Democratic Senate Majority Leader Chuck Schumer also urged Congress to pass the president’s initiatives after the jobs report was released Friday. He called the trillion-dollar plans “big, bold plans to create more good-paying jobs, invest in infrastructure, help lift families out of poverty, and drive America forward for decades to come.”
On Monday, Schumer proposed canceling $50,000 worth of student debt for all Americans. In addition, Sens. Bernie Sanders and Kirsten Gillibrand as well as Reps. Ilhan Omar and Gwen Moore introduced legislation Friday that would provide free breakfast, lunch, dinner and snacks to all school children.
“What we’ve seen during this pandemic is that a universal approach to school meals works,” Sanders said in a statement. “We cannot go backwards. I am proud to introduce this legislation alongside my colleagues to ensure no student goes hungry again.”
Democratic Sen. Elizabeth Warren said the government should go even farther than the trillion-dollar proposals laid out by the White House in an interview with CNN on Monday.
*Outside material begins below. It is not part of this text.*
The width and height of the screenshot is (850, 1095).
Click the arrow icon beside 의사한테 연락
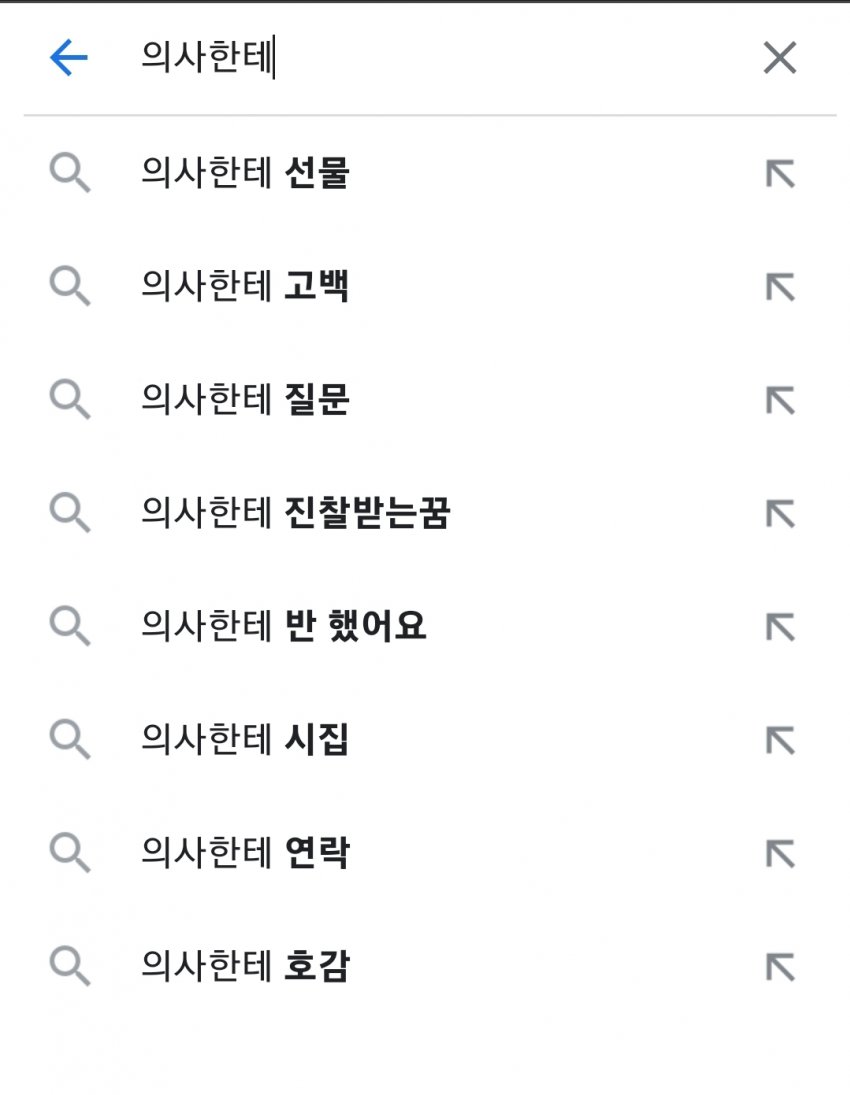coord(779,853)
“What it’s going to take to repair the roads and bridges in America, what it’s going to take to make sure that not just part of America has access to broadband, but all of America has access to broadband, and what it’s going to take to make sure that we have universal child care that is affordable, available and high quality all across this nation,” Warren said. “We’ve got to make sure that we put enough resources in to make that happen.”
“I think the president’s budget, quite frankly, doesn’t go quite far enough,” she said.
Some economists have pointed to increased government spending as the reason for rising consumer prices.
“The 100% cause of inflation is the government,” Peter Schiff, the chief economist and global strategist of Euro Pacific Capital, told the Daily Caller News Foundation in an interview last week. “It’s when the government spends money that it doesn’t collect in taxes and then the Federal Reserve monetizes the resulting deficits by printing money.”